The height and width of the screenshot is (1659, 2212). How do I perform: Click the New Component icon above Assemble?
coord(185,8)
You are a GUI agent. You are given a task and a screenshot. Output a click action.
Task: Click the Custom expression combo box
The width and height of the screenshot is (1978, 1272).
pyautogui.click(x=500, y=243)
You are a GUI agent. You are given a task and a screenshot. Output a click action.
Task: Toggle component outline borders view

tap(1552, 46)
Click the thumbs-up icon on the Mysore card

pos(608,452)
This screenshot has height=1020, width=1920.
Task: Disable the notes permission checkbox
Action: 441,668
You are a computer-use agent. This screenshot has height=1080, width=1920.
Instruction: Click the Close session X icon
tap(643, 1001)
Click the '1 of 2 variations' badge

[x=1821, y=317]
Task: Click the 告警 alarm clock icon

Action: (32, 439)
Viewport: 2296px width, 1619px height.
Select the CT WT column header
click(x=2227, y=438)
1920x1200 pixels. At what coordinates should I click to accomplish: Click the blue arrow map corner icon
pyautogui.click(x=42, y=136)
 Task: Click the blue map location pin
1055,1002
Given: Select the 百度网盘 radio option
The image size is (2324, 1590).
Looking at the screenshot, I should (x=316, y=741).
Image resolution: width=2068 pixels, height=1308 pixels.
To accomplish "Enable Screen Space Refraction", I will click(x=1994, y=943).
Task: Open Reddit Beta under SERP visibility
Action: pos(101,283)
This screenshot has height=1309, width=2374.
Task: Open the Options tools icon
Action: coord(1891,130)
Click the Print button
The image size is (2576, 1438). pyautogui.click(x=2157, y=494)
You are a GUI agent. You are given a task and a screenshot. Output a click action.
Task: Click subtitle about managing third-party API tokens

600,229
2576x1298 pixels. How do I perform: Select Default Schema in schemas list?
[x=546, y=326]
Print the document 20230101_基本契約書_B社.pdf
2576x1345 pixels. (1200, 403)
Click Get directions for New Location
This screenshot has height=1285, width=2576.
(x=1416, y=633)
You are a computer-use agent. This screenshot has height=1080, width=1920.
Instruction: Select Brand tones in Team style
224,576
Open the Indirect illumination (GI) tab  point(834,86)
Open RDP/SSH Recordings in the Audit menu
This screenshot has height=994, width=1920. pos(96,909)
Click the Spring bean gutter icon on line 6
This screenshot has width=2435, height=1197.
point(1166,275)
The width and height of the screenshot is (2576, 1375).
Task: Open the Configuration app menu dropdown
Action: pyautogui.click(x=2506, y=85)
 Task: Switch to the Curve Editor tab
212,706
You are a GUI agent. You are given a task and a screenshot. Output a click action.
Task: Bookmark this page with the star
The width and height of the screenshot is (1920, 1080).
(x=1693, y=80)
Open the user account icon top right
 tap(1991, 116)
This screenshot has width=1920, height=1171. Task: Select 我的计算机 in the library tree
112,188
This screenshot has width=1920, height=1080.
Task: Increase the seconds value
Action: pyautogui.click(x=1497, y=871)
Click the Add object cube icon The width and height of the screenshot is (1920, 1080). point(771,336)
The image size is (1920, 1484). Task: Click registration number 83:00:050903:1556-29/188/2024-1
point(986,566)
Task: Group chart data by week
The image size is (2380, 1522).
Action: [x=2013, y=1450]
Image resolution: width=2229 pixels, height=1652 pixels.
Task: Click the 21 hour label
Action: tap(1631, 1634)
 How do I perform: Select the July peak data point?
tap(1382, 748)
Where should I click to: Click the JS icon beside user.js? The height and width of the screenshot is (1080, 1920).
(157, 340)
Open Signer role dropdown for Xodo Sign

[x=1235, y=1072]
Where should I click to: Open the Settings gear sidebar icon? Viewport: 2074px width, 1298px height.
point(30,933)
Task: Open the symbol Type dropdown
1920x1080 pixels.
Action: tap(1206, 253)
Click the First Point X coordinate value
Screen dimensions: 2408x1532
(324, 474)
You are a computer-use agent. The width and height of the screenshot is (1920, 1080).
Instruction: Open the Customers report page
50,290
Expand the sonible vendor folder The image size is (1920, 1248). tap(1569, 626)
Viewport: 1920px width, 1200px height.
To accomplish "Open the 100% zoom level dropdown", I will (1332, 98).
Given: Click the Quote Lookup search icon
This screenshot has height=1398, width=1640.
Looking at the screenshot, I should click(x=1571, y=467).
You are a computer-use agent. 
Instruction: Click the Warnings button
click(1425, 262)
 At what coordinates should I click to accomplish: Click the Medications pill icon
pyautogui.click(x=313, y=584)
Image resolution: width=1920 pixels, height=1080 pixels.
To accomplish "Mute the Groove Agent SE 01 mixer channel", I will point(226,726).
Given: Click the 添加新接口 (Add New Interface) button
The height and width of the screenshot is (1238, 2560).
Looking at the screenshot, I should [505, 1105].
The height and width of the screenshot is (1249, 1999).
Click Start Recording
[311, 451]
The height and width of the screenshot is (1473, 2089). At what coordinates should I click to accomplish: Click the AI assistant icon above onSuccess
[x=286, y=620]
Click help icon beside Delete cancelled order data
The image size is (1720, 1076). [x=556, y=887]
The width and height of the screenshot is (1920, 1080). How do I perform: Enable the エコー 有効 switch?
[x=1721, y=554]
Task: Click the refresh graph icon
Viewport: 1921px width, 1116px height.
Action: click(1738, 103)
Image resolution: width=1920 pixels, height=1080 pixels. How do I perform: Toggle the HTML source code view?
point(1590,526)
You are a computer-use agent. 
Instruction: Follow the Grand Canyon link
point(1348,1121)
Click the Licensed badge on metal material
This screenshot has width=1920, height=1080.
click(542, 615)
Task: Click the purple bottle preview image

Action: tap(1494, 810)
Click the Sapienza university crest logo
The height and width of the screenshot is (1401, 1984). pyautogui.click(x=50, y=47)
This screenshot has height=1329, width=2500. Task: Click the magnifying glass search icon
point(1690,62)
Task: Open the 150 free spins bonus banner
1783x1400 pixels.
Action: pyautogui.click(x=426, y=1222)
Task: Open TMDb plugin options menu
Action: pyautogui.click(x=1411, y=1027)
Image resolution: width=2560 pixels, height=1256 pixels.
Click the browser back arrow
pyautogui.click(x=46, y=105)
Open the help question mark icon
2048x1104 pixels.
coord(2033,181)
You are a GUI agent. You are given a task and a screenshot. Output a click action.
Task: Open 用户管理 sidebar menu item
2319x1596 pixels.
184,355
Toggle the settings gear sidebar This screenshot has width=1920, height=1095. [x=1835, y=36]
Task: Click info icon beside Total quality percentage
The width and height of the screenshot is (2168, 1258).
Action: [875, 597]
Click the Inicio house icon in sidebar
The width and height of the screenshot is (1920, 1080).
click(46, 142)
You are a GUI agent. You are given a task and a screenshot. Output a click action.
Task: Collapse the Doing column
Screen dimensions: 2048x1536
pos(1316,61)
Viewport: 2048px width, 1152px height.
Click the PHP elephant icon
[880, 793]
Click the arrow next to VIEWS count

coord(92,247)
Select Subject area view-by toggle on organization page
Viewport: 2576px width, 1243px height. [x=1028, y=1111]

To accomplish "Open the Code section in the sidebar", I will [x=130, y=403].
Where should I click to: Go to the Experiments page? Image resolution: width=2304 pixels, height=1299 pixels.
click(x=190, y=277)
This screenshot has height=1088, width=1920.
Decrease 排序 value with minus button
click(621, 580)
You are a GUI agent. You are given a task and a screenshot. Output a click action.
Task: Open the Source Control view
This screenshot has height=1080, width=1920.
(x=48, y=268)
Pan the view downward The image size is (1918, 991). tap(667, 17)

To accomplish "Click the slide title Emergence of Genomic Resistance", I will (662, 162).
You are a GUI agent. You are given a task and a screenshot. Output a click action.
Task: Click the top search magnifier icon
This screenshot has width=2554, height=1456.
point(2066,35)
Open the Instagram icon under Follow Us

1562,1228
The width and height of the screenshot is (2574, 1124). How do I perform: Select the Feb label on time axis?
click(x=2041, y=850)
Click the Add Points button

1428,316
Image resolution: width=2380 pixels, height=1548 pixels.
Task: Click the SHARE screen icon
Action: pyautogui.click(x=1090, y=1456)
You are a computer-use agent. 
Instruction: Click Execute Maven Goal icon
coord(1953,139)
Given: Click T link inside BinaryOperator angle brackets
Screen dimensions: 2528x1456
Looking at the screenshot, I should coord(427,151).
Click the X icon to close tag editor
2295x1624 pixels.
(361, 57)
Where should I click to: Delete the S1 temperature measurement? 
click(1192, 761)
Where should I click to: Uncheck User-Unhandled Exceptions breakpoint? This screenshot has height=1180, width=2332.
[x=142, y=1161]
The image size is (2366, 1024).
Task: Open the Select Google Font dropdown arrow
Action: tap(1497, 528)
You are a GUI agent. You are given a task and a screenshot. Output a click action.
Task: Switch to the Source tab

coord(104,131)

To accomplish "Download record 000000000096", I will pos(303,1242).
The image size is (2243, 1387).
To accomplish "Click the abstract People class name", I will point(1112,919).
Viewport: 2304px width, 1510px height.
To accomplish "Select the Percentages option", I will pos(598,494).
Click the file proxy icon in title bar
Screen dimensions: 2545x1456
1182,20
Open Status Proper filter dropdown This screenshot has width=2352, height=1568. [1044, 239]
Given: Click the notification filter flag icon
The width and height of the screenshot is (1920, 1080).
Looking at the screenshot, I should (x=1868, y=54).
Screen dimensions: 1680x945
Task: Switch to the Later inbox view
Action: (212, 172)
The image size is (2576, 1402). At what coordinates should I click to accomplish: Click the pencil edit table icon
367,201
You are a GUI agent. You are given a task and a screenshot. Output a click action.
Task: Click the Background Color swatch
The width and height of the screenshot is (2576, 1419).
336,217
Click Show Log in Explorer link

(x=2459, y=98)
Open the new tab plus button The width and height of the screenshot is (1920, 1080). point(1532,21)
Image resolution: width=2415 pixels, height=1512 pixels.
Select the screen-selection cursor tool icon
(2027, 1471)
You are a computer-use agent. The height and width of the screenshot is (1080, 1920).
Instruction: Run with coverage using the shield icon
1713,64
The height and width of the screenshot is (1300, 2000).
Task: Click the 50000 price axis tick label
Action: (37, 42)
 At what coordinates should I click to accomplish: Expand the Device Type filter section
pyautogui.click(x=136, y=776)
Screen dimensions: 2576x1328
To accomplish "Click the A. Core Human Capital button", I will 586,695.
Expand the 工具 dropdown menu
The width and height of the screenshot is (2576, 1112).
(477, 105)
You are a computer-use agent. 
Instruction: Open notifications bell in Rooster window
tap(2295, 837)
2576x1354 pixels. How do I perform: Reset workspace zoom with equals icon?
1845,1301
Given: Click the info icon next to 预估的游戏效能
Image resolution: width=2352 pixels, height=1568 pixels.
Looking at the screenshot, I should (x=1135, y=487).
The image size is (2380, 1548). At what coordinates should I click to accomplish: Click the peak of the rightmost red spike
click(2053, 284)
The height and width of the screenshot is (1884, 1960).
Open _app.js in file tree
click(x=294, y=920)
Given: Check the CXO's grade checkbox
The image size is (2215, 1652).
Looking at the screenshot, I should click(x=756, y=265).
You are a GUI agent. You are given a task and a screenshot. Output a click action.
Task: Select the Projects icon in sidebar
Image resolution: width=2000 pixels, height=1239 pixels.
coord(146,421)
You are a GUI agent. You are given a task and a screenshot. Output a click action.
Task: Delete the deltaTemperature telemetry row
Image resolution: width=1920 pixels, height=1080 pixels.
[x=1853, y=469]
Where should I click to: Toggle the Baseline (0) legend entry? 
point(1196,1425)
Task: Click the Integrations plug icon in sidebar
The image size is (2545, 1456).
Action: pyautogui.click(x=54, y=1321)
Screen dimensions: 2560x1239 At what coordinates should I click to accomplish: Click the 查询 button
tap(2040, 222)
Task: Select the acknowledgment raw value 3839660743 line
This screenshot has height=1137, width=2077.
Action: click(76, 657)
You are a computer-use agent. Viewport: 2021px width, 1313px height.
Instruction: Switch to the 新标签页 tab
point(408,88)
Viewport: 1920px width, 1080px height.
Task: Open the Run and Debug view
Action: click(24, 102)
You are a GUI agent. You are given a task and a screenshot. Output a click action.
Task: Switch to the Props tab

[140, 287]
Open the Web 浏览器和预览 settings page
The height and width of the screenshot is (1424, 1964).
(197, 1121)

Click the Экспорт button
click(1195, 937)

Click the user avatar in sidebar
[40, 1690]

---------------

[Problem details]
From the line that has "Task: Delete the" through the line that has "Task: Click the Integrations", copy every line exactly as it appears above, and leave out all others.

[Written answer]
Task: Delete the deltaTemperature telemetry row
Image resolution: width=1920 pixels, height=1080 pixels.
[x=1853, y=469]
Where should I click to: Toggle the Baseline (0) legend entry? 
point(1196,1425)
Task: Click the Integrations plug icon in sidebar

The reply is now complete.